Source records
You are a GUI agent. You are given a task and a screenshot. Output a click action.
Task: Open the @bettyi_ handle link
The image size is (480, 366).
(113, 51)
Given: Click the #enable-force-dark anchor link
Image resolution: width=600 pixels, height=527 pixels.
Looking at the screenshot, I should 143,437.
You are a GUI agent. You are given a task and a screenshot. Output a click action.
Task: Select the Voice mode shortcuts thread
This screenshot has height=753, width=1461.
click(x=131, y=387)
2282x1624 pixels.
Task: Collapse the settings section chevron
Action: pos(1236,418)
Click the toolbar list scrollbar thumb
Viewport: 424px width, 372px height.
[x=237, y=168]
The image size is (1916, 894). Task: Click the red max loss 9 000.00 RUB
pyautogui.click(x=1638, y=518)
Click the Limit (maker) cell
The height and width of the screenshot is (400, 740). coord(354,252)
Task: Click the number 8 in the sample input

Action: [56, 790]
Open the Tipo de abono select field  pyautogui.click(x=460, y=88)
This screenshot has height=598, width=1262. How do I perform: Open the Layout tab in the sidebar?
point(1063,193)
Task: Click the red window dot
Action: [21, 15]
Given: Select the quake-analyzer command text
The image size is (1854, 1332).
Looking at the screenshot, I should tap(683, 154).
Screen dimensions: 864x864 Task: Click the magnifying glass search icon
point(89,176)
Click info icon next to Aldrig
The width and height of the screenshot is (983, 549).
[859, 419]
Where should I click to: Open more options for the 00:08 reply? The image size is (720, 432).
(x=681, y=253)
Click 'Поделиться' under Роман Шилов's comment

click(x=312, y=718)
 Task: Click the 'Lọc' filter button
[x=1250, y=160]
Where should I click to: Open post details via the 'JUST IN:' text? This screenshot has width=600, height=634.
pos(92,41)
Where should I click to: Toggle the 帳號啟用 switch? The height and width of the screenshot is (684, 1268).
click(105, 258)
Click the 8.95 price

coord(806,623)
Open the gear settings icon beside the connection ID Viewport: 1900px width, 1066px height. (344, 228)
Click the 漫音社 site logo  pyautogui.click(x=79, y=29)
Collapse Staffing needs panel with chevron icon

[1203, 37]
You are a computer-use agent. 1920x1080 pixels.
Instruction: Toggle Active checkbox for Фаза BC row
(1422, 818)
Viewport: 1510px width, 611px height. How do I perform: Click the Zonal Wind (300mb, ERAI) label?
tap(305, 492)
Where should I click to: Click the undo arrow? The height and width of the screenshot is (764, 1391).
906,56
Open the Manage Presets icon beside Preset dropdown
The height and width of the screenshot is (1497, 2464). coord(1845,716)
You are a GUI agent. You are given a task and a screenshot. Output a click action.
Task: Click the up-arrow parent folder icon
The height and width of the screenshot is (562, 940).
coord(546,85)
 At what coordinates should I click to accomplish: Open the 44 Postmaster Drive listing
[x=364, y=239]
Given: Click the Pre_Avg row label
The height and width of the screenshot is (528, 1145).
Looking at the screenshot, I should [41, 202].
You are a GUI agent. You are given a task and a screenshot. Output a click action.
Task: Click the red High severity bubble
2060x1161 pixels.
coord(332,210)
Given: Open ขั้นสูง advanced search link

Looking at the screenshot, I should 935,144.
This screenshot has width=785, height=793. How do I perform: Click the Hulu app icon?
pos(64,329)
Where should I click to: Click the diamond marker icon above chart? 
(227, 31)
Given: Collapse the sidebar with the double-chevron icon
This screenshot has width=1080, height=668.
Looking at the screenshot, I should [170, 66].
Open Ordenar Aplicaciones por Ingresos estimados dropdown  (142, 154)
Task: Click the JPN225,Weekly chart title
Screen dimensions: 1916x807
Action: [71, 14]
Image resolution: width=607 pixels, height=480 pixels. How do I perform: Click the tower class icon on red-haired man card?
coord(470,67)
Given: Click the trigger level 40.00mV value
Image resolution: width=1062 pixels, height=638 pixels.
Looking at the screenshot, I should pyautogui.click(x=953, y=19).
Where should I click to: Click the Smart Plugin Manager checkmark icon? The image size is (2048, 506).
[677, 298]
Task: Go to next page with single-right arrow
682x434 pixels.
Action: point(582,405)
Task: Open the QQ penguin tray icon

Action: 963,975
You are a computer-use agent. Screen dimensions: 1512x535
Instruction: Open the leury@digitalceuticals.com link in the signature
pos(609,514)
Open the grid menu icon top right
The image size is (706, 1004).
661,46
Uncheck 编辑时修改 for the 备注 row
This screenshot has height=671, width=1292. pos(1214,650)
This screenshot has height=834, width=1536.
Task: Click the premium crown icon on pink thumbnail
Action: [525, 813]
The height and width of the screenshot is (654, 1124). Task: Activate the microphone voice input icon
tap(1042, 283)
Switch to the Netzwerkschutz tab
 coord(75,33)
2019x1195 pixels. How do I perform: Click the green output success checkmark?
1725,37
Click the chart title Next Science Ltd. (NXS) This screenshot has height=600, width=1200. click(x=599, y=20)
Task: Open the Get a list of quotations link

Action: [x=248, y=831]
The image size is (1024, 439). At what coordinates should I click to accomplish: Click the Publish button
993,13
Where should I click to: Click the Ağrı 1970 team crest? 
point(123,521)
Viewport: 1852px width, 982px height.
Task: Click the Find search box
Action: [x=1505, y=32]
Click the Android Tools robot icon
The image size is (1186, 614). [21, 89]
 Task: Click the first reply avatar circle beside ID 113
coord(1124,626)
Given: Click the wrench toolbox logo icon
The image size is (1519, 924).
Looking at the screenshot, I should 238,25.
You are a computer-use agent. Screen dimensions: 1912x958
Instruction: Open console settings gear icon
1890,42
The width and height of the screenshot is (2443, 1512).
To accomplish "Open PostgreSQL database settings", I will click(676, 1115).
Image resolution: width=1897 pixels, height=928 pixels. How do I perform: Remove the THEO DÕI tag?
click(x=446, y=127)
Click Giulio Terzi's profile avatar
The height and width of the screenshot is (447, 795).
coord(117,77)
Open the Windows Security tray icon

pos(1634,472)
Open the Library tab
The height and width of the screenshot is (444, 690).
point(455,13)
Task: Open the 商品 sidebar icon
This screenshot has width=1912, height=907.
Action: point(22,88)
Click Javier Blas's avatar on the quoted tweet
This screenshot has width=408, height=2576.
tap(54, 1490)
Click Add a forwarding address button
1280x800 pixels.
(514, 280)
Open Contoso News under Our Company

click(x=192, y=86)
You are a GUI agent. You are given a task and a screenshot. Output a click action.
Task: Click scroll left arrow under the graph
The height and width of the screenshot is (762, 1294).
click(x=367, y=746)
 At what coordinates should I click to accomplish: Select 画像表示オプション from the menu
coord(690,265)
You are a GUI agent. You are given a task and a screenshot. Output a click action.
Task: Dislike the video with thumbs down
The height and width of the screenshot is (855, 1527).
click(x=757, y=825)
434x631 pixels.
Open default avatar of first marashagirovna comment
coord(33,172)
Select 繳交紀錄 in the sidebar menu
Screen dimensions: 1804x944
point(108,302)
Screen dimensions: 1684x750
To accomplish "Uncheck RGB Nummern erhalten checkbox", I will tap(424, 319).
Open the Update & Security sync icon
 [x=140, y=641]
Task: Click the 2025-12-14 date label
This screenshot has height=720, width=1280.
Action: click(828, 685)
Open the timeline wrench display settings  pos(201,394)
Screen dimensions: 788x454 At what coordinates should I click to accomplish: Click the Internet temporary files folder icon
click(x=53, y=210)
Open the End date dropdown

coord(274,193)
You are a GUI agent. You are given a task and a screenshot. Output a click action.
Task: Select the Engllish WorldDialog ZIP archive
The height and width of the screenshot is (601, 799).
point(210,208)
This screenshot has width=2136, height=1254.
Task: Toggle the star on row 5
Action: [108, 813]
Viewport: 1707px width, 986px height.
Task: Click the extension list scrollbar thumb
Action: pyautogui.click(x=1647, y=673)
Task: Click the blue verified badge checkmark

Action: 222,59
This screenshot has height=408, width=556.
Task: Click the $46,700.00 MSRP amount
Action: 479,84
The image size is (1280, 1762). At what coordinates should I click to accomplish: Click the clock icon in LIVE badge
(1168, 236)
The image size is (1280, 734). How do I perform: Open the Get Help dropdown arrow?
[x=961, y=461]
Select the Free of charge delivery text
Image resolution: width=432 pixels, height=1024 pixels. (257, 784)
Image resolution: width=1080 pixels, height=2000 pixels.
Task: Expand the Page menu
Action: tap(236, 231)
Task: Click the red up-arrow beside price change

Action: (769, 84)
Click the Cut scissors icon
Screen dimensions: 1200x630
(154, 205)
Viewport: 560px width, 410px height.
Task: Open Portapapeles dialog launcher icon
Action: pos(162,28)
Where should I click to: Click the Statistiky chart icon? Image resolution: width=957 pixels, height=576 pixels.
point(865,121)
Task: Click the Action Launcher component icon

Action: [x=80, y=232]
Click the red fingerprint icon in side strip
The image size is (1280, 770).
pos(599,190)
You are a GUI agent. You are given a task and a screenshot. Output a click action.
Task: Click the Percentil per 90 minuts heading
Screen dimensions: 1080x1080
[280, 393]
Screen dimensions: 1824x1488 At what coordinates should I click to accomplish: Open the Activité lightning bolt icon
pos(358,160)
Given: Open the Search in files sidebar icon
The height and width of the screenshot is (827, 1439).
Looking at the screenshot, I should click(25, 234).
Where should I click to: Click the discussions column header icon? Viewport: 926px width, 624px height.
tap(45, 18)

#### WHAT IS NEEDED:
Recast the rows from the line containing "Screen dimensions: 864x864" through the line containing "[x=1250, y=160]" as a numbered list, dropping any blank lines.

#### RESULT OF THE TASK:
1. Screen dimensions: 864x864 Task: Click the magnifying glass search icon
2. point(89,176)
3. Click info icon next to Aldrig
4. The width and height of the screenshot is (983, 549).
5. [859, 419]
6. Where should I click to: Open more options for the 00:08 reply? The image size is (720, 432).
7. (x=681, y=253)
8. Click 'Поделиться' under Роман Шилов's comment
9. click(x=312, y=718)
10.  Task: Click the 'Lọc' filter button
11. [x=1250, y=160]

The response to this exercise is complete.